How Moscow Is Threatening Radio Free Europe and the Remnants of the Independent Press
On January 17, the Kremlin’s foremost political foe deboarded a plane in Moscow. Alexei Navalny—after months of recovery from his August poisoning by henchmen of Russian President Vladimir Putin—repatriated voluntarily after 20 weeks in Berlin. Navalny had few illusions about what awaited him upon his return, despite his repeated insistences that the government had no legal basis to make an arrest. Russian authorities promptly apprehended the 44-year-old politician and sentenced him to 32 months in a penal colony shortly thereafter.
“This is my home. I have come here, and people are asking, ‘Are you afraid, are you afraid?’ I am not afraid,” Navalny told a small gathering in Sheremetyevo International, where his flight was rerouted by authorities to avoid crowds of supporters and reporters amassing at southeast Moscow’s Vnukovo airport.
Despite the last-minute diversion, two Radio Free Europe/Radio Liberty (RFE/RL) journalists were there to capture it all, boarding alongside Navalny in Berlin and livestreaming his arrival in Russia.
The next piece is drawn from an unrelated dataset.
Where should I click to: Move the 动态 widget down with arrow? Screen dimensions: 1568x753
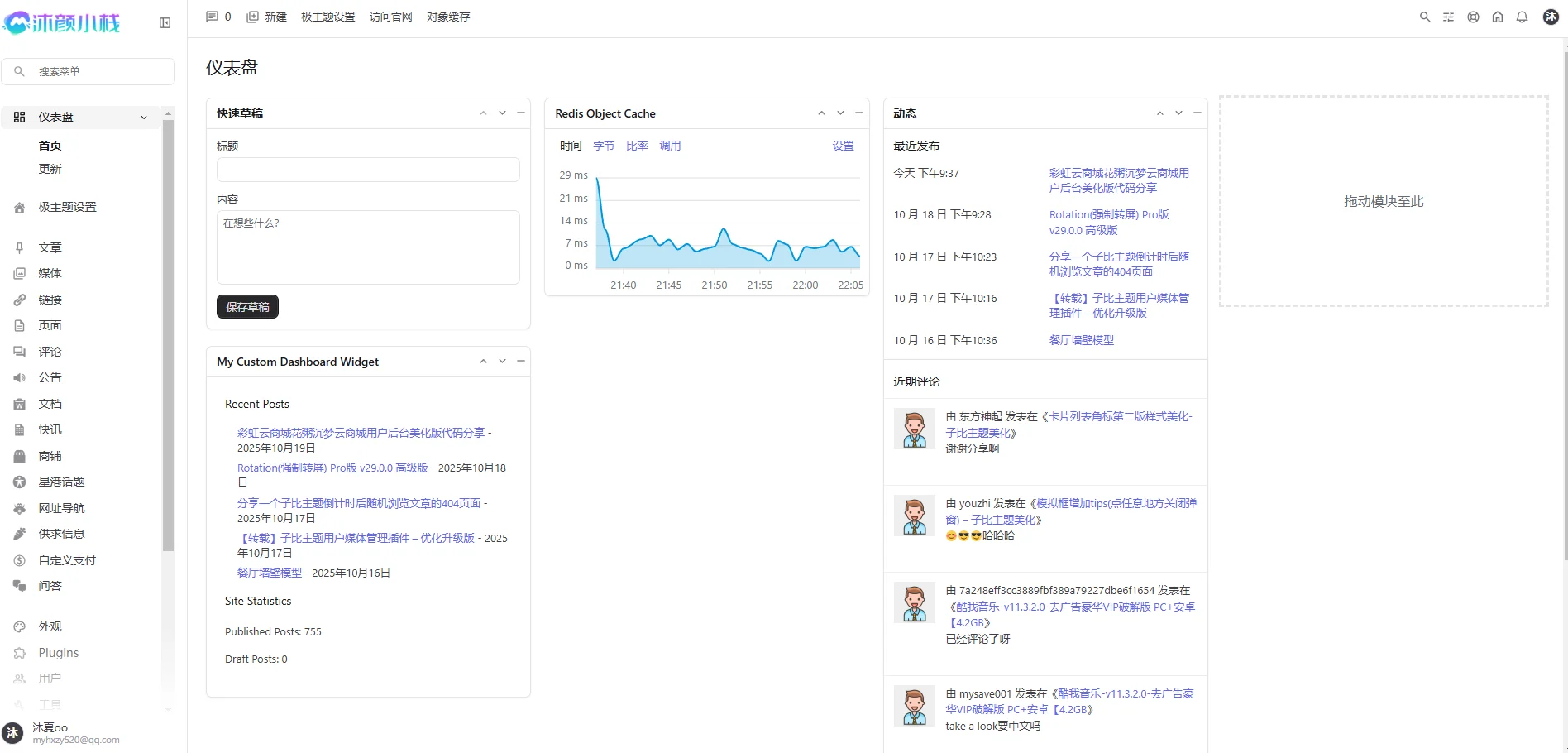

In the days following his arrest and leading up to his sentencing, traffic to the online outlet’s Russian arm climbed to a record high of more than 70 million visits and 27 million page views. RFE/RL’s coverage of Navalny ever since—including his imprisonment, hunger strike, and battle against life-threatening illness—is one of the many topics, neglected entirely by state media, driving the site’s rapid growth.
But it’s also one source of RFE/RL’s recent hardships in Russia. As Putin’s own popularity wanes, fueling the demand for independent media, the Kremlin lashes out at RFE/RL and other outlets offering unfettered reporting on the country’s leadership. The editorially independent, American-funded outlet now faces upward of $2.36 million in fines for failure to comply with Russia’s restrictive “foreign agent” laws, which Putin wields to stifle access to objective information on his home turf.